In April, Sony saw its online PlayStation Network temporarily crippled, leading its CEO Howard Stringer to say, that no one is “100 percent secure,” and to predict that global financial systems, power grids, and air-traffic-control systems are vulnerable to cybercrimes.
On Wednesday, Google blamed China for sophisticated phishing efforts that successfully hacked into the Gmail accounts of high-level U.S. officials, Chinese activists, and journalists. Over Memorial Day weekend, LulzSec, took credit for creating a false news story on PBS.org about deceased rapper Tupac Shakur being alive.
Among the more serious breaches was that of defense contractor Lockheed Martin, who counts the U.S. government among its clients. When it happened, news accounts reported compromised customer data, and President Obama was notified. Lockheed denied that customer, program, or employees information had been at risk, but noted the seriousness of cyberthreats.
“In this new reality, we are a frequent target of adversaries around the world,” said Sandra Barbour, Lockheed Martin CIO, in a statement to employees on May 29.
If this is indeed a “new reality,” Jon Newman, a partner with Hodges Digital Strategies in Richmond, VA, says some companies would be wise to prepare for the inevitable.
“There are incredibly smart people, meaning the people who are hacking,” Newman says. “I think it's naive for any company—even those with great IT departments—to think they won't be a victim. It's almost, shame on them.”
Experts in the field say it's best to prepare for the worst and have that plan well rehearsed and handy should your system be hacked. It's important also to make sure that IT, legal, and communications work in concert, so a company can act fast.
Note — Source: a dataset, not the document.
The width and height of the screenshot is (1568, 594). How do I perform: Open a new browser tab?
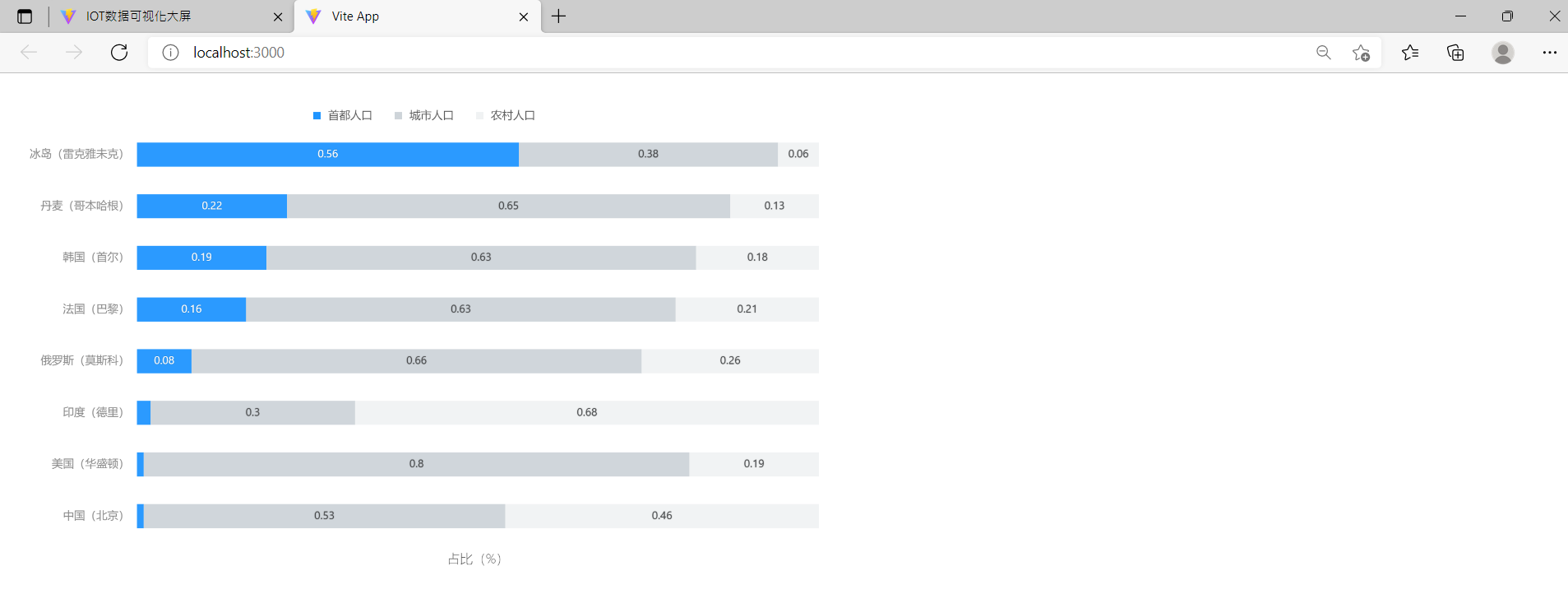coord(559,16)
Amy Calhoun, MD of Stanton Communications' D.C. office, maintains that the same crisis-management rules apply: The company or entity must be the first to acknowledge the problem, then apologize to all concerned, and spell out what's being done both to correct it and to prevent a repeat.
But a difference nowadays, says Rubel is that there are more places to make sure your story is being told the way you want it told.
To address a crisis publicly, “you may start on Twitter, you may blog, or you give an exclusive interview to The New York Times,” says Rubel. Each situation is unique, he adds, and calls for a tailored response.
When criminal activity is involved, that may change your message and how you deal with the crisis, says Calhoun. You need to contact authorities and comply fully with the investigation, which dictates what information you release.
Whatever the situation, a “make-good” gesture goes a long way toward repairing any damage, maintains Calhoun. In the event of a breach of credit card information, for instance, Calhoun says one amends could be to offer free credit reports for a fixed amount of time.
And responses from the targeted company should be inclusive of all media platforms to maximize reach, according to Rubel.
“We'll see more and more [hackings] as more information is put into the Web," he says. "Companies need a plan that uses all four spheres: traditional media, hybrid media, corporate websites, and social media."